A couple days later, we repeated the experience. My buddy had changed the Suunto settings as best he could to match VPM. Same problem. This time we went with the VPM schedule, and within what seemed a few minutes, the Suunto went into Error mode, which meant it was essentially in gauge mode and useless in guiding our deco.
In water? That's just nuts. I can sort of understand the reasoning for gauge mode lockout after a dive, even if I don't like it. I can't, however, understand why a company would think that locking out in-water is a good idea.
 
In water? That's just nuts. I can sort of understand the reasoning for gauge mode lockout after a dive, even if I don't like it. I can't, however, understand why a company would think that locking out in-water is a good idea.

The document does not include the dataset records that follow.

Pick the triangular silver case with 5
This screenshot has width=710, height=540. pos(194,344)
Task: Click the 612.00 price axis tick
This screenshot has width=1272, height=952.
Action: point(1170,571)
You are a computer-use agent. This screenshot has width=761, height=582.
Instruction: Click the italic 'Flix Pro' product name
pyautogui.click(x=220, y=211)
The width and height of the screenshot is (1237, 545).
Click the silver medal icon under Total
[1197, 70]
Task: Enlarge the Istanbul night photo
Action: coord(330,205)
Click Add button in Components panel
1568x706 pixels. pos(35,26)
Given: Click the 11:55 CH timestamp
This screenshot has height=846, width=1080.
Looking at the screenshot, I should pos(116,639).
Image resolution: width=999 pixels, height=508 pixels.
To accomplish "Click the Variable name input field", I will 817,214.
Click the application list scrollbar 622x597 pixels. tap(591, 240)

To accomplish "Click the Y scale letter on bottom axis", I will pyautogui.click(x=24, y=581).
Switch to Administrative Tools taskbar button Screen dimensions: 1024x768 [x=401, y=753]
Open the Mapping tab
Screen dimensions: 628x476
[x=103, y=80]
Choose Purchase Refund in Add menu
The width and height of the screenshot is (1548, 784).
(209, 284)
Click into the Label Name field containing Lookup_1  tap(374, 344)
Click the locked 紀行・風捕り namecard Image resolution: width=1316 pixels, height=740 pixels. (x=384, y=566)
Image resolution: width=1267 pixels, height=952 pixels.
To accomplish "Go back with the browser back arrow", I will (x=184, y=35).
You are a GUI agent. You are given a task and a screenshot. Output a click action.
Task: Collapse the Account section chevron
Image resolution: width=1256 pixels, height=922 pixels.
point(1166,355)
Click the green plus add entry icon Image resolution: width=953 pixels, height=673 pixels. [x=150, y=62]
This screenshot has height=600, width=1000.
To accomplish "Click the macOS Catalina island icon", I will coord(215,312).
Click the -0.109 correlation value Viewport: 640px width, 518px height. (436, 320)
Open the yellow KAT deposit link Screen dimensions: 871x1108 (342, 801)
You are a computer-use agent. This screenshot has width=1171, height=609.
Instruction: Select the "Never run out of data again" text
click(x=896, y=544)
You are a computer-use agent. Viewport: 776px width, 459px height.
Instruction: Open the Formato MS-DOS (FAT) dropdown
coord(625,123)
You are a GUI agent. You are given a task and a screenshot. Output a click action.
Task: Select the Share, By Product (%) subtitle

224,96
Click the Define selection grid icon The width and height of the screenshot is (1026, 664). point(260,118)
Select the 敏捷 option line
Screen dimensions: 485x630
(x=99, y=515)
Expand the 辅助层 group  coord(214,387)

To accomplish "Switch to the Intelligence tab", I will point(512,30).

About a decade ago I asked a Suunto rep about that and about 4-5 other Suunto characteristics I did not like. That rep had an answer for every one of them explaining why the Suunto feature was superior to the way other computers do it. It is better, for example, to have to input your altitude setting than to have it done automatically.. Once you put it in air mode, it is better to have to wait 24 hours before you can program it for nitrox rather than be able to change to nitrox on the next dive. If you aren't going to follow the computer's advice (for whatever reason) during a decompression ascent, it is better to have it shut down than to try to fit the ascent into an inferior algorithm. For some reason, none of those explanations come back to me now.
 
The Vyper, IMO, is for rec diving only, conducted totally within the accepted rec diving times (not anywhere near deco), and depth limitations. Other than that, use it as a backup in gauge mode.
 
I have it on good authority that you can plan a decompression dive in Suunto DM5 and the plan will work with the Vyper. You'd just have to stick with the Suunto algorithm, as John explained above.